Non c’è nulla di peggio dell’invidia del vecchio nei confronti del giovane che riesce a fare ciò che l’anziano può solo immaginare. Solo questa sorta di risentimento senile può spiegare il comportamento del sultano di Arcore, attraverso le reti Mediaset, nella vicenda della caduta del Conte bis e nel tentativo di affidare a Draghi il nuovo esecutivo.

Risentimento nei confronti di Renzi, figlio politico di Berlusconi ma ancora più cinico del sultano. Un Renzi privo di scrupoli e di ideali, che punta solo all’autoaffermazione. Ma risentimento anche nei confronti di Salvini e Meloni. Più Salvini che Meloni, in realtà, perché Berlusconi è sempre stato convinto di poter controllare la Lega, anche per ragioni di contiguità territoriale. E invece Salvini non solo si è smarcato ma ha pure divorato buona parte dei consensi di Forza Italia.
Mentre Fdi rimaneva pur sempre una realtà estremista, lontana dalla visione del sultano. Che poteva gradire la compagnia di La Russa e pochi altri, ma che non gradiva la campagna acquisti di Meloni tra gli ex forzisti.
Il risentimento si esprime ora con l’entusiasmo per la scelta di Draghi da parte di Mattarella che ha escluso il diritto di voto degli italiani, salvando Forza Italia dall’ennesima sconfitta. Perfettamente in linea con Renzi, all’apparenza. Poi, però, attraverso Mediaset – che non rappresenta l’intera Forza Italia – sono state lanciate polpette avvelenate per far fallire l’operazione. Perché mentre Draghi doveva ancora iniziare i colloqui con partiti e coalizioni, il partito Mediaset si dedicava alla provocazione, lanciando le candidature come ministri di Lamorgese, Boccia, Del Rio, Severino.

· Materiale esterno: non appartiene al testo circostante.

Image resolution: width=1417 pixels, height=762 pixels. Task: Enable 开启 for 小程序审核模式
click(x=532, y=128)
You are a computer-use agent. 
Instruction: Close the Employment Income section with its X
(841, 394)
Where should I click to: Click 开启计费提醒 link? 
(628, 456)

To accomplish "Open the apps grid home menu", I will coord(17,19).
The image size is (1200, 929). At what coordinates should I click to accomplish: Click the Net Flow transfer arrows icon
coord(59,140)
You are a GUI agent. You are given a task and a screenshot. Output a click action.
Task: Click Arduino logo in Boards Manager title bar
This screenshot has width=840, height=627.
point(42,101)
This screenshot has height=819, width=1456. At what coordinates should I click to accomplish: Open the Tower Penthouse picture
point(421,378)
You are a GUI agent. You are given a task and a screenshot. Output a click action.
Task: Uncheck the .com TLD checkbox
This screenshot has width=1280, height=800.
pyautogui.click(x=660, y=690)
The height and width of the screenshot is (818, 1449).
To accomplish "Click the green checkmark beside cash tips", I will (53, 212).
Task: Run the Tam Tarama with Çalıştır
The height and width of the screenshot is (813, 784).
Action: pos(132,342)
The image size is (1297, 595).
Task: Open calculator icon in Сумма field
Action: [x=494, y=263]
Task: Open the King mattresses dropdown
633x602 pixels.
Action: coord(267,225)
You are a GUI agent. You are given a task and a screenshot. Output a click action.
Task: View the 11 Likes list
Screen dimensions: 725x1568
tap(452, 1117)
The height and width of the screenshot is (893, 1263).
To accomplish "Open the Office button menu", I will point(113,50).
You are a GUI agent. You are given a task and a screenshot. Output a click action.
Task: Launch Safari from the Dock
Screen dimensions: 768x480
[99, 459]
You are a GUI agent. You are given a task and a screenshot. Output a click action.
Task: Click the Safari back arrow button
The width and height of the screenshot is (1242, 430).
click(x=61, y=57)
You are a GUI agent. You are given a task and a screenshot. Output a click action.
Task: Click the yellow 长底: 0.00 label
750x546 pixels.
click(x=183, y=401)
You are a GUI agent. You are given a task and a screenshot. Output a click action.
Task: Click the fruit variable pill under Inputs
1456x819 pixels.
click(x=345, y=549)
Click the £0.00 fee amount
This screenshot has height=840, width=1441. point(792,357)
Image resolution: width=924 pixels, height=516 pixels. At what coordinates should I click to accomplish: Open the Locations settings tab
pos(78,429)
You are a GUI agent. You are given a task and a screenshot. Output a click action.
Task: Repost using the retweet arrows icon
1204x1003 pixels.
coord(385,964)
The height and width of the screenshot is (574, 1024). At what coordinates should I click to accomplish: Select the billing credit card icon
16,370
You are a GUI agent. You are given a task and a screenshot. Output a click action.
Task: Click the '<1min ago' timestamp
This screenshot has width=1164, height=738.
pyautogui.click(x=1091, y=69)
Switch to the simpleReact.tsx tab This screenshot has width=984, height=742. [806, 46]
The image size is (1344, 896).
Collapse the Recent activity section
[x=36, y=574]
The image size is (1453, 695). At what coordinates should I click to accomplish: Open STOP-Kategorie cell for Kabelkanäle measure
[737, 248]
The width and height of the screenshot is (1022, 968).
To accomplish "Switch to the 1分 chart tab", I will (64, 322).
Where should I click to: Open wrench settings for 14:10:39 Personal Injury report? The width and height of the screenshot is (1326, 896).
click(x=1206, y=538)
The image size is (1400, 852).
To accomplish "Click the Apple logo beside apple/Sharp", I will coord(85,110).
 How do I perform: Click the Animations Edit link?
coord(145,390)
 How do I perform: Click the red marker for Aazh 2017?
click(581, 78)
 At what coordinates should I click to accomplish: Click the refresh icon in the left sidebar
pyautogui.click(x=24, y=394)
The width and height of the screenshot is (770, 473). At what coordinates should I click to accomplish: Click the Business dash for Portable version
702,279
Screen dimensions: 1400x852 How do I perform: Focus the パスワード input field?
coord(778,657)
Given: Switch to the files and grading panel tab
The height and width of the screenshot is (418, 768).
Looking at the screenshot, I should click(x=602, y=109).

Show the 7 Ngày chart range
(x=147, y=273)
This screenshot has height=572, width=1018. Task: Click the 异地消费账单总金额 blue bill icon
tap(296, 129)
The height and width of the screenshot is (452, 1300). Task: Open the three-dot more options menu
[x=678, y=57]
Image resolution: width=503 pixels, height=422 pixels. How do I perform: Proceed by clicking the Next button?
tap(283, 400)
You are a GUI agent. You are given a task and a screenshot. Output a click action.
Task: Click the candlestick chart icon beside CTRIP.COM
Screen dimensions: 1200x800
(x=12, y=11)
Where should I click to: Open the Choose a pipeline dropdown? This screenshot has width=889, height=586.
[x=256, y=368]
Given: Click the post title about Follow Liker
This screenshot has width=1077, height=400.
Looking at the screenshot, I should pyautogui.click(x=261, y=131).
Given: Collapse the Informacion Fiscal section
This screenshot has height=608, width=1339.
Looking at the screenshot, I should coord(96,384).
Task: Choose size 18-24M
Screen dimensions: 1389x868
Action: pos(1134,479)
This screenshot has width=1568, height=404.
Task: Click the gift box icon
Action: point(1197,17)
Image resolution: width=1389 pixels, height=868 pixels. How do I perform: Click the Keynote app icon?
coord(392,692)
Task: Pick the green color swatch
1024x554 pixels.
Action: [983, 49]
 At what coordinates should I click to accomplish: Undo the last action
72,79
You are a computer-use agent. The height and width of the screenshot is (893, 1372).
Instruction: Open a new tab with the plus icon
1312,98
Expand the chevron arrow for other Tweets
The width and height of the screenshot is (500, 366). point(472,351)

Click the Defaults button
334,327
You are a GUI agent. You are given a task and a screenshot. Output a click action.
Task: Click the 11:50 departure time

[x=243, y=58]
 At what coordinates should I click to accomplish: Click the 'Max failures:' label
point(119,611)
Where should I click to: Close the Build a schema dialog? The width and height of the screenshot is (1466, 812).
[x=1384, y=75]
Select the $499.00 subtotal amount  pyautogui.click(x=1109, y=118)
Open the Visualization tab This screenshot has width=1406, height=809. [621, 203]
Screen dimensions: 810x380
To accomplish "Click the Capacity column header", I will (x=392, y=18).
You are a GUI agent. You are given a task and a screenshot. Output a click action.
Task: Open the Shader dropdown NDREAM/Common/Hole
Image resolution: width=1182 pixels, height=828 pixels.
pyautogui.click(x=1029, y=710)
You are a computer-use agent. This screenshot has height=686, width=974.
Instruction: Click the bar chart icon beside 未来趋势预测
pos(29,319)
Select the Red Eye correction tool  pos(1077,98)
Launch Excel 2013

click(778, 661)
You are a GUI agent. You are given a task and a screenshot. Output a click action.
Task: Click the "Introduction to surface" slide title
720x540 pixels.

Nomi che imporrebbero alla Lega un rifiuto netto, totale. Anche all’ala governativa di Giorgetti e Zaia che, senza una provocazione di questo tipo, sarebbero schierati con Draghi. Un rifiuto che si andrebbe ad aggiungere a quello della Meloni.
Però quegli stessi nomi, magari con l’aggiunta di Bonafede, potrebbero spingere i 5 Stelle ad appoggiare Draghi, anche a costo di una profonda spaccatura interna che renderebbe indispensabile l’ingresso in maggioranza di Forza Italia. A quel punto Berlusconi sosterrebbe Draghi facendosi promettere da Renzi, in cambio, un sostegno per l’elezione al Colle proprio del sultano di Arcore. Renzi non avrebbe alcuna difficoltà a promettere, ben sapendo che l’anno prossimo ignorerà l’impegno.
E mentre i partiti giocano alle alleanze ed ai tradimenti, il mondo reale attende di capire se il Draghi chiamato a formare il governo è l’allievo dell’economista keynesiano Caffé oppure il banchiere del Britannia. Se è il grande difensore dell’idea di Europa o se è il rappresentante della City di Londra e delle multinazionali statunitensi.

Domande che esulano dalle capacità di comprensione di chi naviga tra Azzolina e Gelmini, tra Toninelli e Brunetta.